» Given records
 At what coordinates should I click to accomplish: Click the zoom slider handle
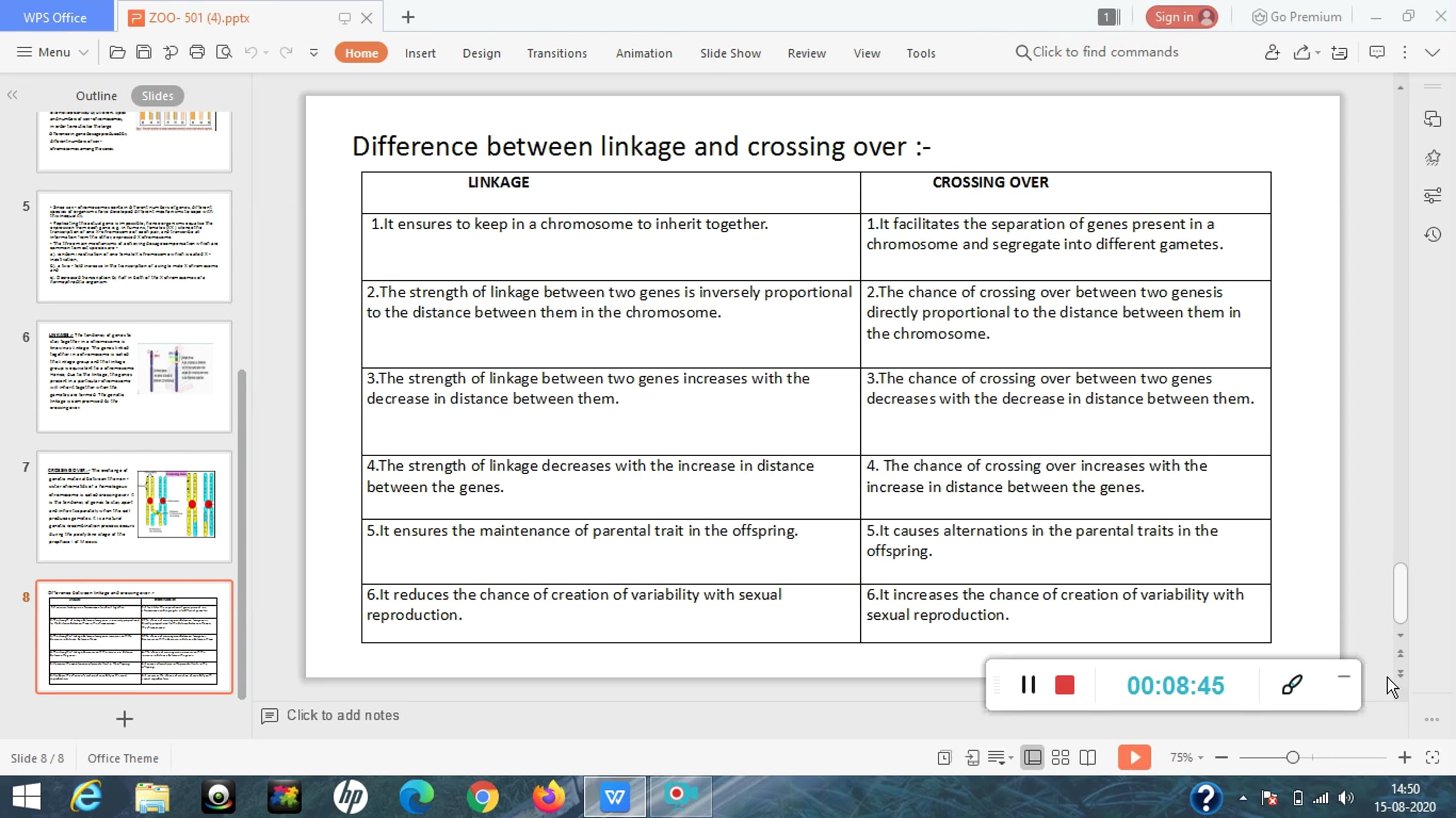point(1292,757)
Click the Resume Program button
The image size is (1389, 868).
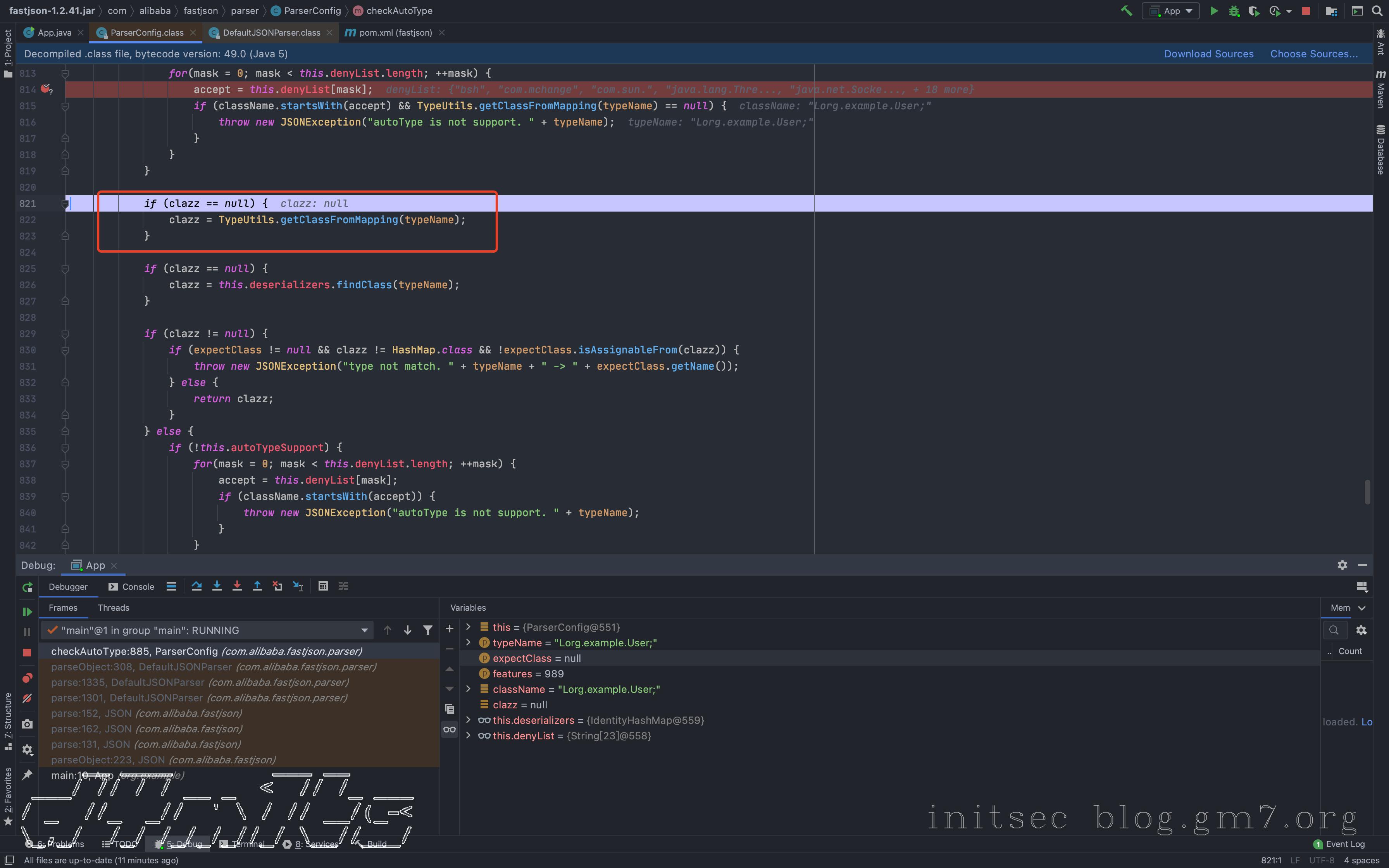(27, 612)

...

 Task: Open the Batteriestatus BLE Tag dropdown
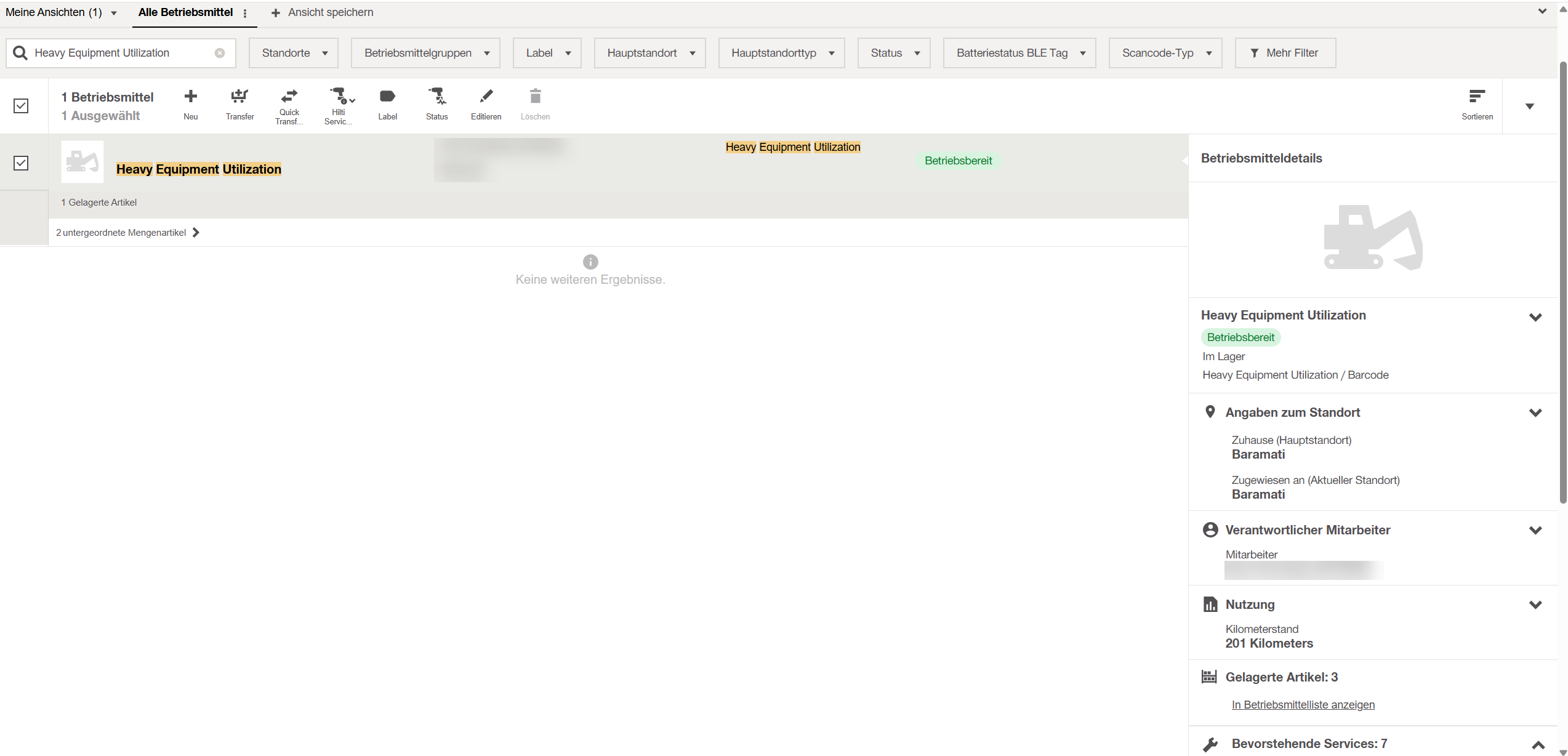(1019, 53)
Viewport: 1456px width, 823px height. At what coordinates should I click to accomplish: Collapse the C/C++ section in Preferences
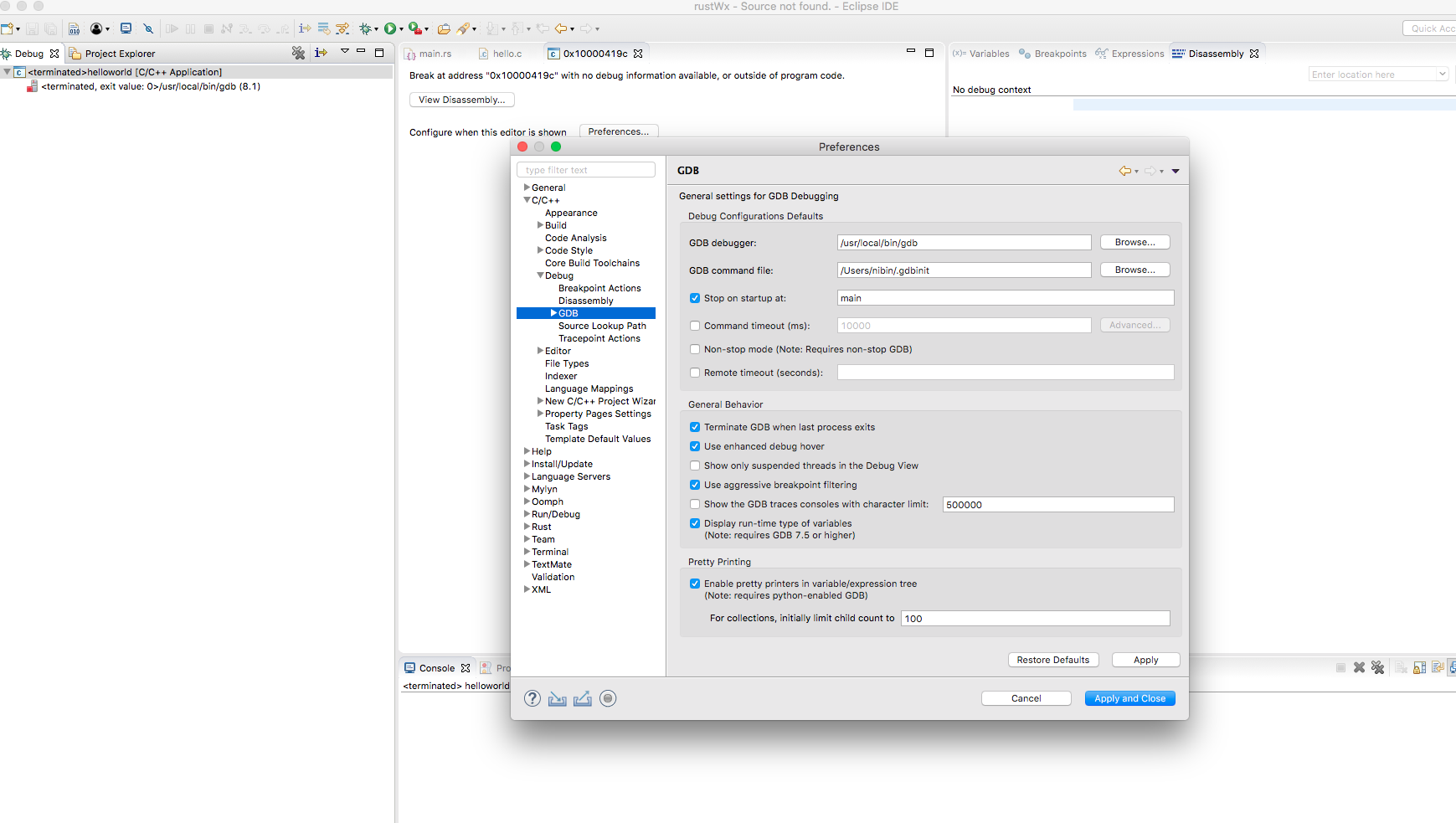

* * *

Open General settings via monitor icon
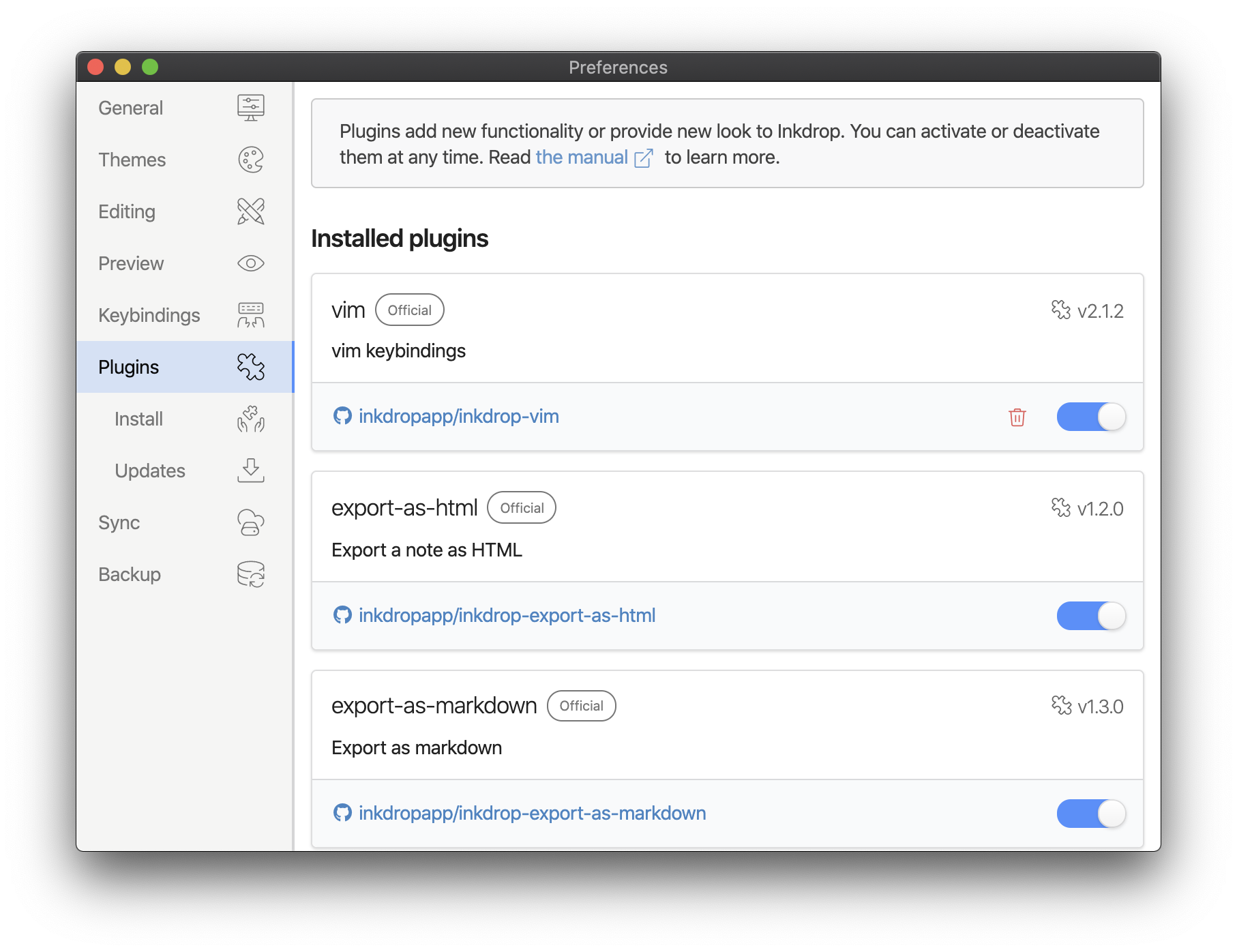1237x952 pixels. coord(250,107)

» What you are asked to do
Reproduce the listing above only between the lines holding "Task: Open the" and "Viewport: 1456px width, 823px", inclusive. Every line must match exactly, and pictures are dropped.

» Task output
 Task: Open the Batteriestatus BLE Tag dropdown
(1019, 53)
Viewport: 1456px width, 823px height. At what coordinates should I click to accomplish: Collapse the C/C++ section in Preferences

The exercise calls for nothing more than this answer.